There's a moment in yoga class when the balance pose sequence arrives, and the teacher encourages you to accept the wobbles, and be curious about how it feels to be out of balance - wobbly, in fact.
I'm always a bit anxious about those poses. Will I be able to hold the pose? Will I have to drop the pose and start over? Will everyone notice? Will everyone BUT ME be able to do this?
The answers? Maybe, probably, not so much, and definitely not.
Somewhere between being certain and being completely lost, there's the a wobble. Whether it's an actual physical wobble or a mental wobble, vacillating between two options, we've all felt it. And usually, we don't like it very much.
There's a reason we don't like that feeling. We feel that we lack control of our bodies and our minds. Whether you practice yoga or not, we've all had the experience of holding onto something really tightly only to watch it crumble. In yoga, they teach us that the more we concentrate on clenching our muscles and holding on really tightly, the more likely we are to fall out of that pose. So, we're encouraged to "embrace the wobble." To welcome it, even, and to look at that moment with curiousity and grace, rather than judgment. Why would we want to be happy or curious about why we can't hold the pose?
Because that sense of lacking control and teetering on the edge is how we live so much of the time. And on occasion, maybe more frequently than we like, we can't hold the pose. We forget something, drop something, say something in haste that we can't take back. Our balance gets disrupted, and we judge ourselves a failure.

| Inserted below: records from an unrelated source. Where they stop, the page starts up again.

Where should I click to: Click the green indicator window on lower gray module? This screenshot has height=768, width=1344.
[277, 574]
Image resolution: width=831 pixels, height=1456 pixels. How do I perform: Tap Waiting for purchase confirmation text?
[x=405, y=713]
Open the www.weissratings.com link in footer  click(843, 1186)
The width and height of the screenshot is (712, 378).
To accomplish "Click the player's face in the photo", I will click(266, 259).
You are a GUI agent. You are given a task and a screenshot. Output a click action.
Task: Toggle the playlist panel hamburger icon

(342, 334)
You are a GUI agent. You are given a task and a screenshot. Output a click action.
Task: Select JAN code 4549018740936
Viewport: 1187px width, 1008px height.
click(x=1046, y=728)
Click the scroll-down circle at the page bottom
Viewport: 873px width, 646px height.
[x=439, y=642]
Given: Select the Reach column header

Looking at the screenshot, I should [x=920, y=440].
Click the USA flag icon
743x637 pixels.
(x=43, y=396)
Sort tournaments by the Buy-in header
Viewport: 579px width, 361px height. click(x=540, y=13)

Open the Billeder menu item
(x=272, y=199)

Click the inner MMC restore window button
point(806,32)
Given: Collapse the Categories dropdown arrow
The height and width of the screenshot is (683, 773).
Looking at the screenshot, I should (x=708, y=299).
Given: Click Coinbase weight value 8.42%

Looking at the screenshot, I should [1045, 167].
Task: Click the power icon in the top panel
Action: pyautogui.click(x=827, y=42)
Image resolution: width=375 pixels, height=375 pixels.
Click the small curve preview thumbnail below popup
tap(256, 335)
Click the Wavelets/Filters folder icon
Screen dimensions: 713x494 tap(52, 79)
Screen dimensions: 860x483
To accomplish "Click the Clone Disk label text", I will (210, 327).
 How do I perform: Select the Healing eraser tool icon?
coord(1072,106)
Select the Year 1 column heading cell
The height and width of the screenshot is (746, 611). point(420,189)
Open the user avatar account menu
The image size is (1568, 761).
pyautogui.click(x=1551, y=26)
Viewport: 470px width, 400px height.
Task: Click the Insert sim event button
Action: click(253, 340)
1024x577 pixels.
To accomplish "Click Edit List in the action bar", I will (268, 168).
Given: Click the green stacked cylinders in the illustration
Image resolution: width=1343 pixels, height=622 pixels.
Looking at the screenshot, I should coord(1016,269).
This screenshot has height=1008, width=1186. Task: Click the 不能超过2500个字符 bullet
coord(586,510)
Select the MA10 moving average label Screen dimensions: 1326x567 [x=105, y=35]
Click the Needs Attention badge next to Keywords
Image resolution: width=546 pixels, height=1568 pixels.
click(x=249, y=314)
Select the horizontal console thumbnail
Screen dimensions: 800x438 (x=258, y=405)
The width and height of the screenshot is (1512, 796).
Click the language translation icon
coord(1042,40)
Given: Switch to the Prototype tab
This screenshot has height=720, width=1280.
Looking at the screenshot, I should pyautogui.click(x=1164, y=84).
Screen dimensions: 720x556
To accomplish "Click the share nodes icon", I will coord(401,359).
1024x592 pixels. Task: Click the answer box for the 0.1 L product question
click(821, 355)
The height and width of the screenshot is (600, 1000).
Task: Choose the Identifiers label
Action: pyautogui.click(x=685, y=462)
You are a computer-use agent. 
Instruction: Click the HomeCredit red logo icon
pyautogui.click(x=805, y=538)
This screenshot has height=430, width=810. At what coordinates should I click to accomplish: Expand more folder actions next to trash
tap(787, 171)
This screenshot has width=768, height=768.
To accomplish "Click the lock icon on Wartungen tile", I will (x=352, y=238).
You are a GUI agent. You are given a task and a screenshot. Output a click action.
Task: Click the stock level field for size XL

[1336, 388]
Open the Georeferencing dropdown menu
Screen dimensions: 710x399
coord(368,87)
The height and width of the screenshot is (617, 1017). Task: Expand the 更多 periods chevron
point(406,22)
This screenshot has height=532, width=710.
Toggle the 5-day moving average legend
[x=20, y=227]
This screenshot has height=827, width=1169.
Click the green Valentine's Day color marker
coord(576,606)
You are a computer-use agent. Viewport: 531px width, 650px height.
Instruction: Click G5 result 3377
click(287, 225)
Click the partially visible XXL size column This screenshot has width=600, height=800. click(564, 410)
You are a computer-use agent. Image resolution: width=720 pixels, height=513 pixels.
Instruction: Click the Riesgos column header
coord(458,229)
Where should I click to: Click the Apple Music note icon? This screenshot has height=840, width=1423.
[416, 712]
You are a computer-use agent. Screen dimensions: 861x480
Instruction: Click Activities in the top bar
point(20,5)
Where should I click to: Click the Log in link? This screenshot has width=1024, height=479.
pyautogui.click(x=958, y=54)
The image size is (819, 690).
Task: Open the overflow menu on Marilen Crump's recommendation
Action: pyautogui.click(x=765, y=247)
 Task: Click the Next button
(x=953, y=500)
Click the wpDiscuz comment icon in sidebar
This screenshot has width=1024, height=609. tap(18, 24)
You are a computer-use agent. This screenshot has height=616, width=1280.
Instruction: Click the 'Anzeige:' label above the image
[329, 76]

But, if we can acknowledge those feelings and moments, and move through them with a bit of grace and equanimity we retain (or perhaps regain) our balance.
Seeing the wobble as part of life, not a failure, is how we learn to live with the fallout.
It all feels pretty wobbly right now and I'm really tired of wobbly. I want a bit of certainty. But since that seems unlikely, I'm trying to embrace the wobble and all the emotions that come with it.
Wobble along, dear ones. It's how we move on.